> **GOAL OF THE EXERCISE**: The records that follow are to be repeated exactly, with no pictures carried over.

> **PROVIDED RECORDS**:
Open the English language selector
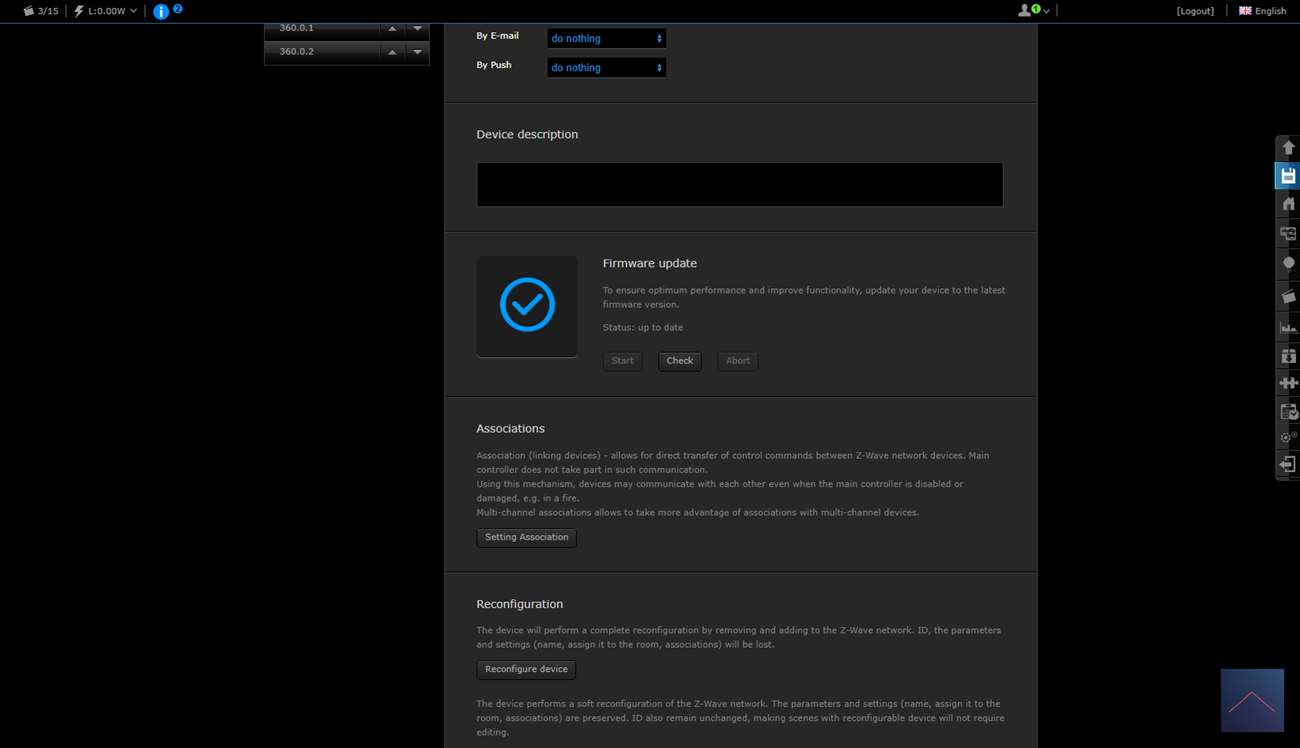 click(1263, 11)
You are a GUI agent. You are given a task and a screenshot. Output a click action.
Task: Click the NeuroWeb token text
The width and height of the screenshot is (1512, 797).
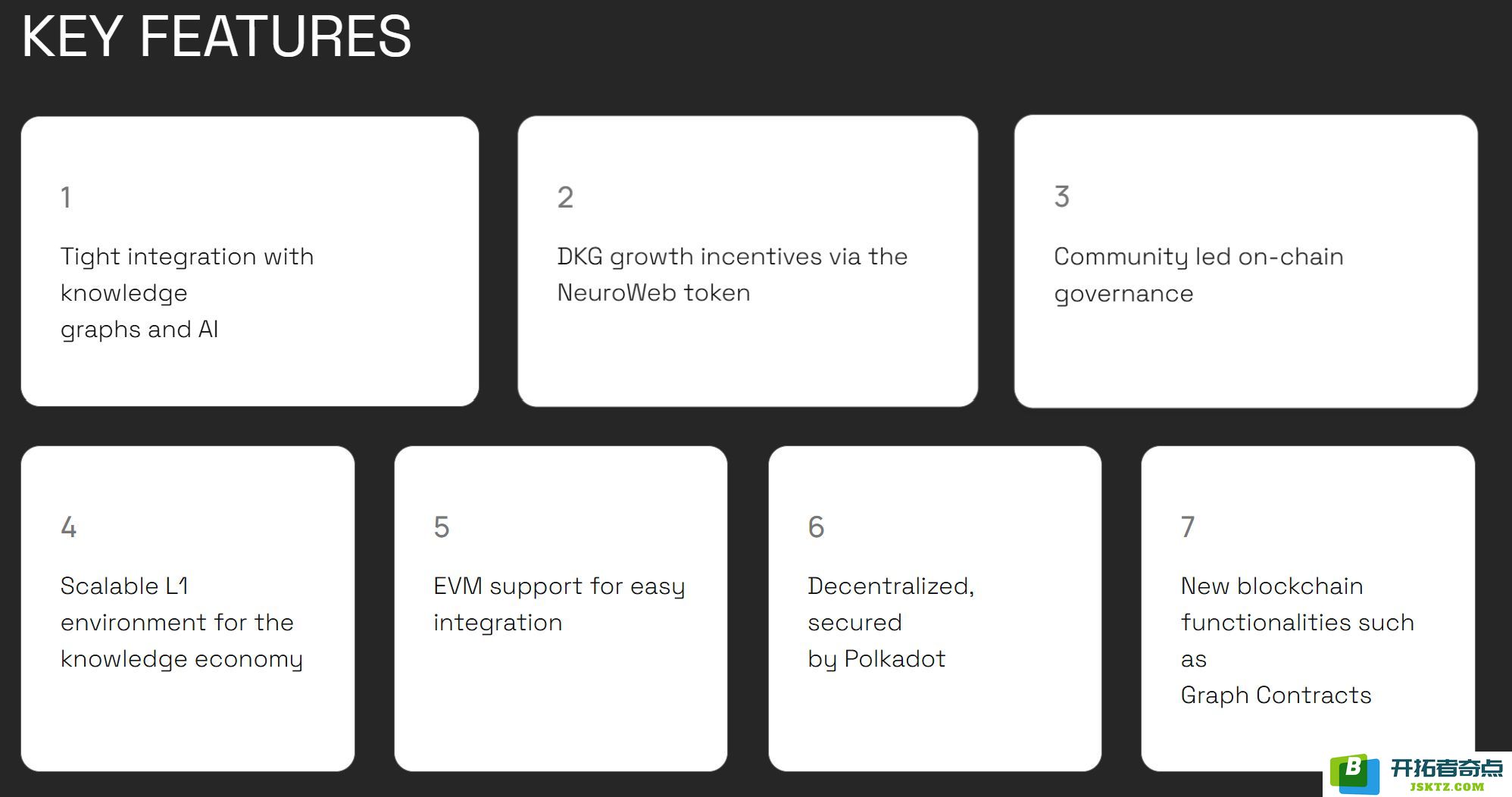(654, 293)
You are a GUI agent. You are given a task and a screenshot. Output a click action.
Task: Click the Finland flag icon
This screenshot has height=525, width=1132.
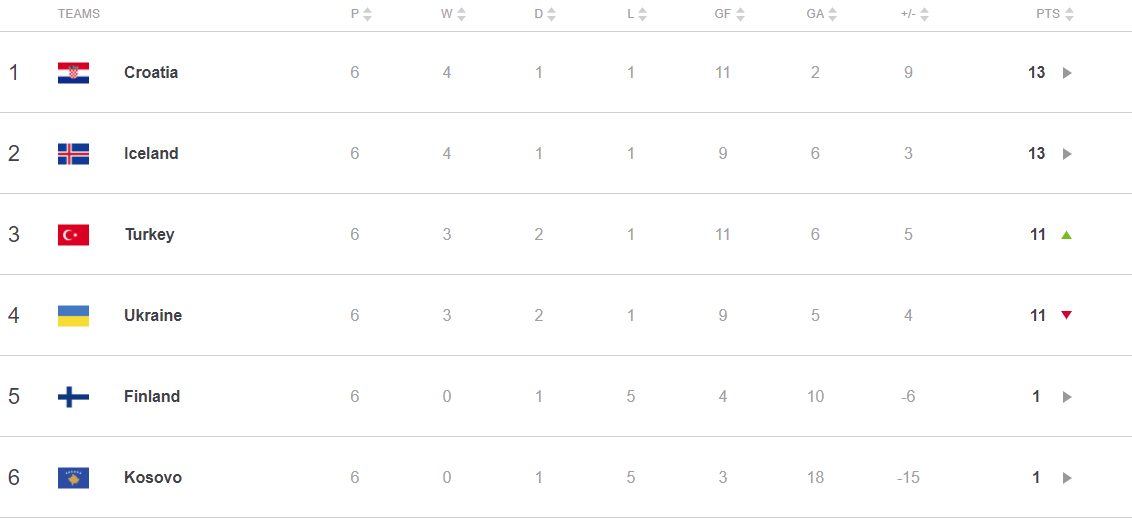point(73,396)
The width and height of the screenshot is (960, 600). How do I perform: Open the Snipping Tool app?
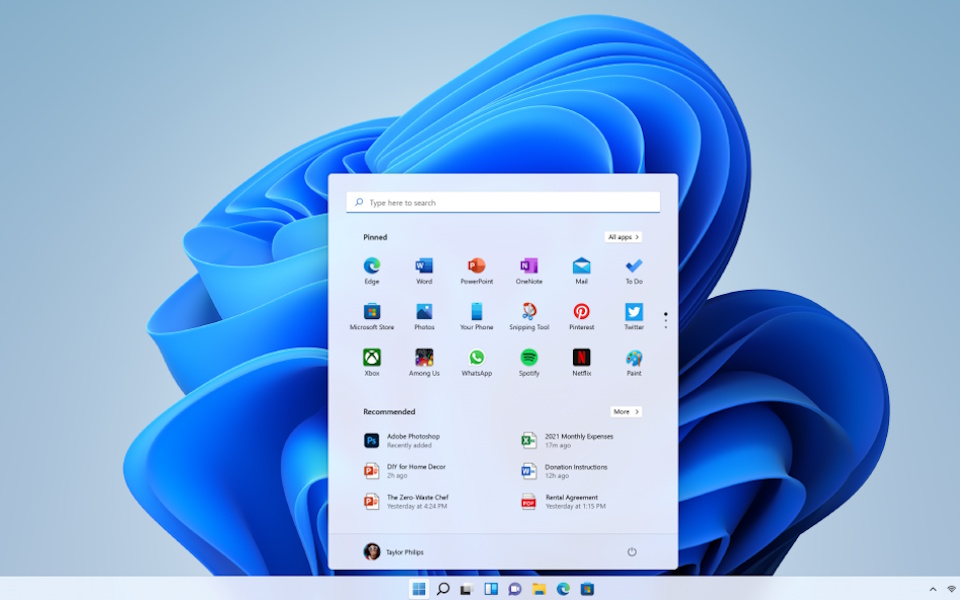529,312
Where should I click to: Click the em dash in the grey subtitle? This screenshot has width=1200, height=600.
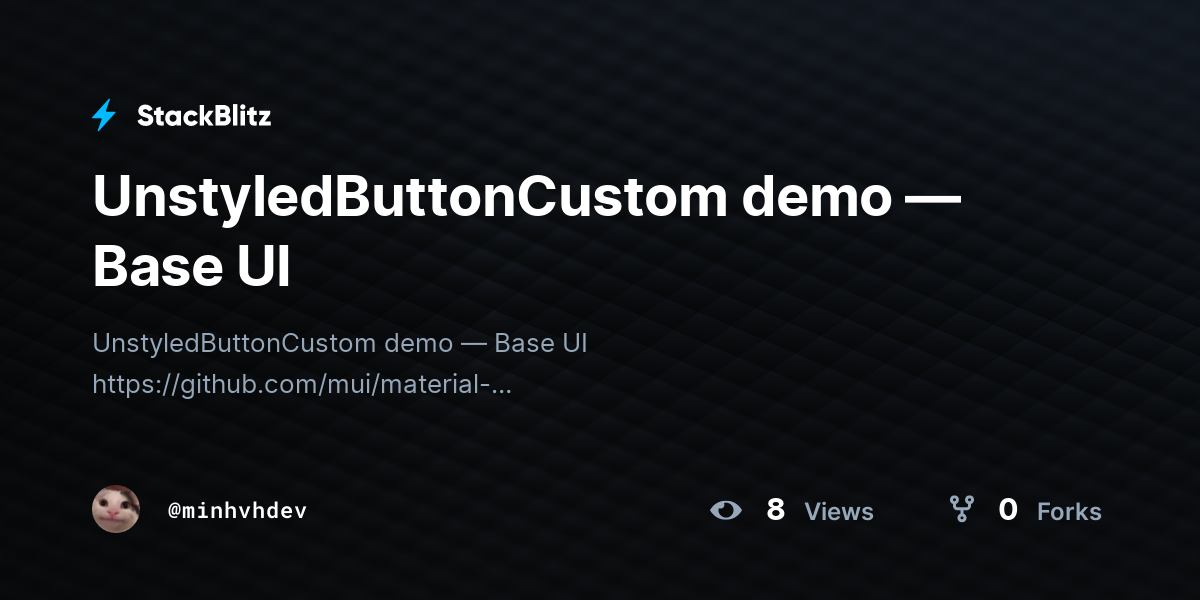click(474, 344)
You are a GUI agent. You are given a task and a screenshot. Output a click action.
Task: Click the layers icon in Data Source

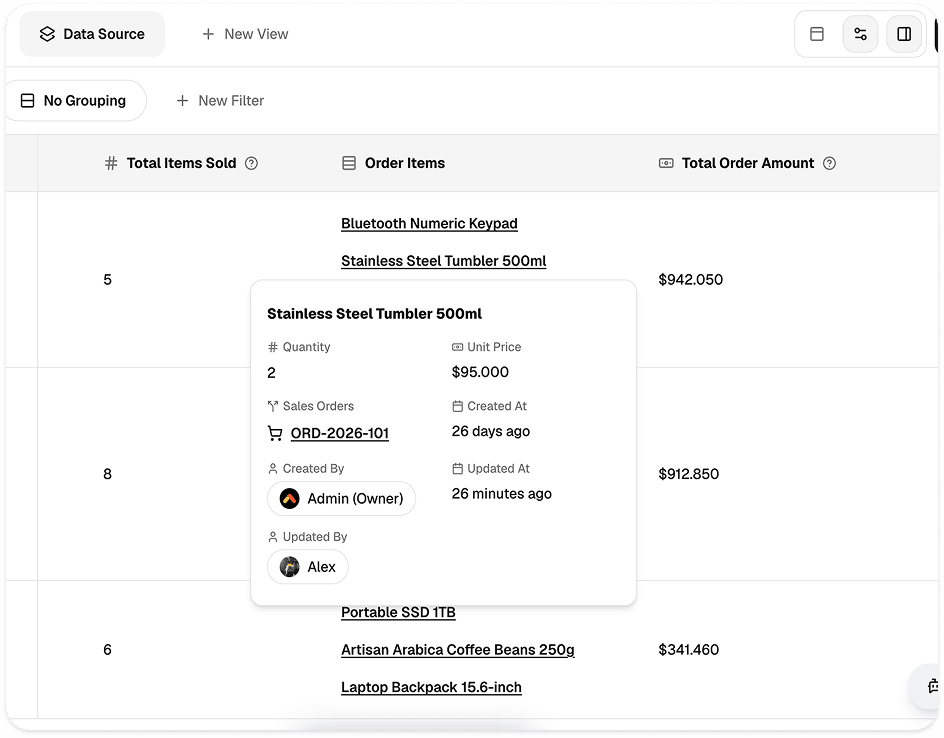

> **PROBLEM SOLUTION**:
Open the English language selector
 click(1263, 11)
You are a GUI agent. You are given a task and a screenshot. Output a click action.
Task: Click the NeuroWeb token text
The width and height of the screenshot is (1512, 797).
(654, 293)
You are a GUI agent. You are given a task and a screenshot. Output a click action.
Task: Click the Finland flag icon
This screenshot has height=525, width=1132.
point(73,396)
The width and height of the screenshot is (960, 600). How do I perform: Open the Snipping Tool app?
529,312
Where should I click to: Click the em dash in the grey subtitle? This screenshot has width=1200, height=600.
click(474, 344)
You are a GUI agent. You are given a task and a screenshot. Output a click action.
Task: Click the layers icon in Data Source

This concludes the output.